***** GIVEN INFORMATION *****
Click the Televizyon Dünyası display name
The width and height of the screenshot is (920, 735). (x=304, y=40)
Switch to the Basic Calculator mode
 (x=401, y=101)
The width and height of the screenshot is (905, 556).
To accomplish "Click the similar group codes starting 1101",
*****
TASK DESCRIPTION: Nothing added, nothing dropped: copy the data above.

ANSWER BOX:
Click the Televizyon Dünyası display name
The width and height of the screenshot is (920, 735). (x=304, y=40)
Switch to the Basic Calculator mode
 (x=401, y=101)
The width and height of the screenshot is (905, 556).
To accomplish "Click the similar group codes starting 1101",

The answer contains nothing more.